Assigned task:
Go to the line below containing "Task: Go to Webhooks in Settings" and print exactly from there through the line containing "Click the report incorrect info speech icon", both included. Print nothing else.

[[ Information given open ]]

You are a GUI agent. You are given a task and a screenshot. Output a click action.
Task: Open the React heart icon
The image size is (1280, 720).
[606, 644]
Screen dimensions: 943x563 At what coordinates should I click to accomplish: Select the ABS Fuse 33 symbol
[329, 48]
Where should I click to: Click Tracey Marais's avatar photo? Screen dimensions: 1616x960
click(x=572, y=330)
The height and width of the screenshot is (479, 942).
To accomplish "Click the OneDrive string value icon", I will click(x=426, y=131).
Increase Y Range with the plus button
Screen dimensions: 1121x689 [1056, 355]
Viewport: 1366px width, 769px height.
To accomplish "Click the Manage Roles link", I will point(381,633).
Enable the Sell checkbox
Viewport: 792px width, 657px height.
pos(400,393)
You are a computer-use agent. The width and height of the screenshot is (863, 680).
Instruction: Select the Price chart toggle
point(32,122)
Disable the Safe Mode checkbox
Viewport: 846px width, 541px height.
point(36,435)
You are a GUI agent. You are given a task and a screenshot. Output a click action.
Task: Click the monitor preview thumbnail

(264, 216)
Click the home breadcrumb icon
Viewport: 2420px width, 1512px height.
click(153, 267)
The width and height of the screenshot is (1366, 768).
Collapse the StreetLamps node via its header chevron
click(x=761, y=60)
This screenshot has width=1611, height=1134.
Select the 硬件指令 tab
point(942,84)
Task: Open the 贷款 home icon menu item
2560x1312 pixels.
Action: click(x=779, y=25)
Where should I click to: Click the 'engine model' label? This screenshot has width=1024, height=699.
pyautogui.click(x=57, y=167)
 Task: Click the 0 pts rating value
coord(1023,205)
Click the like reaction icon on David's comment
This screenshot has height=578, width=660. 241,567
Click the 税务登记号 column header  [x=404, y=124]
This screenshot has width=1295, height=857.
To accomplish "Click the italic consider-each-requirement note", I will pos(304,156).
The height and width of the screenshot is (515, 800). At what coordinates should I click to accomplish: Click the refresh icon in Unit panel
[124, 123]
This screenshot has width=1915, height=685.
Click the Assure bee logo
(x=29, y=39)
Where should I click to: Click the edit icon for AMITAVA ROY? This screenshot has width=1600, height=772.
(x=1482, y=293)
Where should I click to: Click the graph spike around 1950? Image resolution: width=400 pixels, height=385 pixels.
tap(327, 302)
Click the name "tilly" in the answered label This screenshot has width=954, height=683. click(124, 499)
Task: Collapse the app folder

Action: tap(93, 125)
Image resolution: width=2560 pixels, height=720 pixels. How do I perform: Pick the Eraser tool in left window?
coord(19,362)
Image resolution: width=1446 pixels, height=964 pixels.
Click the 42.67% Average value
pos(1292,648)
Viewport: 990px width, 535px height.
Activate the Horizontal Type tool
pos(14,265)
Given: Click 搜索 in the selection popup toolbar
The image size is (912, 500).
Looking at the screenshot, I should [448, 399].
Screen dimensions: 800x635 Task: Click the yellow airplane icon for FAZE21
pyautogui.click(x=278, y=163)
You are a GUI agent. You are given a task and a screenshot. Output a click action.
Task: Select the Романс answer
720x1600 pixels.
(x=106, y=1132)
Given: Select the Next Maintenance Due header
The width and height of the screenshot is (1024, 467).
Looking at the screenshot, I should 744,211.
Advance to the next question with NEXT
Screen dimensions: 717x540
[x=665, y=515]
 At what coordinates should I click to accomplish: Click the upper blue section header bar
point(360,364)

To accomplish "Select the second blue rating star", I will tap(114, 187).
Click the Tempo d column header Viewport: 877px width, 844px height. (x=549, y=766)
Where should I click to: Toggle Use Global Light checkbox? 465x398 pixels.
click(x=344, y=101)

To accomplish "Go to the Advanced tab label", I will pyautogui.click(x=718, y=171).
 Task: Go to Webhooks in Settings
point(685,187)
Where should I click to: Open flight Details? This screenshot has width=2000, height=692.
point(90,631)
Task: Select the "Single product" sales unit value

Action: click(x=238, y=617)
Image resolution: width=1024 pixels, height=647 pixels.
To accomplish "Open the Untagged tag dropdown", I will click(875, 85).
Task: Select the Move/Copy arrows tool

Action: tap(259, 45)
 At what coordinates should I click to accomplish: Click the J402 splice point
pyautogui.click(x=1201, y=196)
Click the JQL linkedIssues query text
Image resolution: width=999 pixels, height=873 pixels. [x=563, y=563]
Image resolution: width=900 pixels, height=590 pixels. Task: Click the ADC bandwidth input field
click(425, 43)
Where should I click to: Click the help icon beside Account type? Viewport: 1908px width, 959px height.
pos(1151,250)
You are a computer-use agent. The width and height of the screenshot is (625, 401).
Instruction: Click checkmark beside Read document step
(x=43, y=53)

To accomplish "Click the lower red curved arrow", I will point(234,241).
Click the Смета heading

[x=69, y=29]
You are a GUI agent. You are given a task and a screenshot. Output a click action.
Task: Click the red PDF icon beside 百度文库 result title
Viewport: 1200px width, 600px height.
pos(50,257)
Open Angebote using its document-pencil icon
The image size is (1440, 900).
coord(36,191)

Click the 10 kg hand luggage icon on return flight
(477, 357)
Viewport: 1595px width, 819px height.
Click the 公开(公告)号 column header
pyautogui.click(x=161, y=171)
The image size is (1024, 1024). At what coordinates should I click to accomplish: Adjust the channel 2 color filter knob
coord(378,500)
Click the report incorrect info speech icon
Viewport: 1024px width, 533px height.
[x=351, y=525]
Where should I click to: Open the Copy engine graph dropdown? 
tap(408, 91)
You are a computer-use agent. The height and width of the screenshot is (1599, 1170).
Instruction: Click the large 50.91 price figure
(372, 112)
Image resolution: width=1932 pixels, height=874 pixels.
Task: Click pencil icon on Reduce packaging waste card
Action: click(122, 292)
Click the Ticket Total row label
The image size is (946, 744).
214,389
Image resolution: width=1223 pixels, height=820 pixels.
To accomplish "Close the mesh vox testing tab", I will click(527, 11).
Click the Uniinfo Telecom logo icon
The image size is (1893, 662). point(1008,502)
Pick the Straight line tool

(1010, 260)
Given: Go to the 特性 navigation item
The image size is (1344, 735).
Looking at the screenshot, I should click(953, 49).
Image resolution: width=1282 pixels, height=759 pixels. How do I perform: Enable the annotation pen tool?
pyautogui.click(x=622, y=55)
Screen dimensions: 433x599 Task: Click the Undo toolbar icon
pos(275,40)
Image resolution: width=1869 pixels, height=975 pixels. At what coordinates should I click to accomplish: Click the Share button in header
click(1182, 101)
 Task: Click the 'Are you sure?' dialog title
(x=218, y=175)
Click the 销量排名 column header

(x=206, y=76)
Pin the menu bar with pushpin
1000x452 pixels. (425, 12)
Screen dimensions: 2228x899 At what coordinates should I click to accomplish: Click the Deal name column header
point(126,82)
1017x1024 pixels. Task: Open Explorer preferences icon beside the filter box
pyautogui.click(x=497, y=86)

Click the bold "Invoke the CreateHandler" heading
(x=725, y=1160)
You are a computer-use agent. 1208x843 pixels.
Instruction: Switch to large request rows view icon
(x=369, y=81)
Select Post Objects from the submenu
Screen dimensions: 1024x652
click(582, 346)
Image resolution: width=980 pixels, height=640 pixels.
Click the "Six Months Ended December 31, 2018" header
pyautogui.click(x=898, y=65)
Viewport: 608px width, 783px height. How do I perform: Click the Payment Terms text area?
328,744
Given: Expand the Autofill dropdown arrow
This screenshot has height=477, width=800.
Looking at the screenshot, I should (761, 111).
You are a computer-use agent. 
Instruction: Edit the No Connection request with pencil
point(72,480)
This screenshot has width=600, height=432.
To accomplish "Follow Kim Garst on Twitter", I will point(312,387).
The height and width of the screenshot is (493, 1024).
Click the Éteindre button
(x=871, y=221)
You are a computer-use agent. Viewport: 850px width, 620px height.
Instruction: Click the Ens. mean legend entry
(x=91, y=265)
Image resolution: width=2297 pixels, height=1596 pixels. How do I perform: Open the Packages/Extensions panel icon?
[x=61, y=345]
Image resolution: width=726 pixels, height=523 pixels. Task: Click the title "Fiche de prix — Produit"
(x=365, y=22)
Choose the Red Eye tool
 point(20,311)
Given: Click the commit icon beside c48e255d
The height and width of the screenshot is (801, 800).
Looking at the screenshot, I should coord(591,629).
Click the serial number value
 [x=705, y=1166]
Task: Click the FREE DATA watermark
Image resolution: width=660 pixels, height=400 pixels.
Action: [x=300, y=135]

[[ Information given closed ]]

Solved exercise:
 Task: Go to Webhooks in Settings
point(685,187)
Where should I click to: Open flight Details? This screenshot has width=2000, height=692.
point(90,631)
Task: Select the "Single product" sales unit value

Action: click(x=238, y=617)
Image resolution: width=1024 pixels, height=647 pixels.
To accomplish "Open the Untagged tag dropdown", I will click(875, 85).
Task: Select the Move/Copy arrows tool

Action: tap(259, 45)
 At what coordinates should I click to accomplish: Click the J402 splice point
pyautogui.click(x=1201, y=196)
Click the JQL linkedIssues query text
Image resolution: width=999 pixels, height=873 pixels. [x=563, y=563]
Image resolution: width=900 pixels, height=590 pixels. Task: Click the ADC bandwidth input field
click(425, 43)
Where should I click to: Click the help icon beside Account type? Viewport: 1908px width, 959px height.
pos(1151,250)
You are a computer-use agent. The width and height of the screenshot is (625, 401).
Instruction: Click checkmark beside Read document step
(x=43, y=53)

To accomplish "Click the lower red curved arrow", I will point(234,241).
Click the Смета heading

[x=69, y=29]
You are a GUI agent. You are given a task and a screenshot. Output a click action.
Task: Click the red PDF icon beside 百度文库 result title
Viewport: 1200px width, 600px height.
pos(50,257)
Open Angebote using its document-pencil icon
The image size is (1440, 900).
coord(36,191)

Click the 10 kg hand luggage icon on return flight
(477, 357)
Viewport: 1595px width, 819px height.
Click the 公开(公告)号 column header
pyautogui.click(x=161, y=171)
The image size is (1024, 1024). At what coordinates should I click to accomplish: Adjust the channel 2 color filter knob
coord(378,500)
Click the report incorrect info speech icon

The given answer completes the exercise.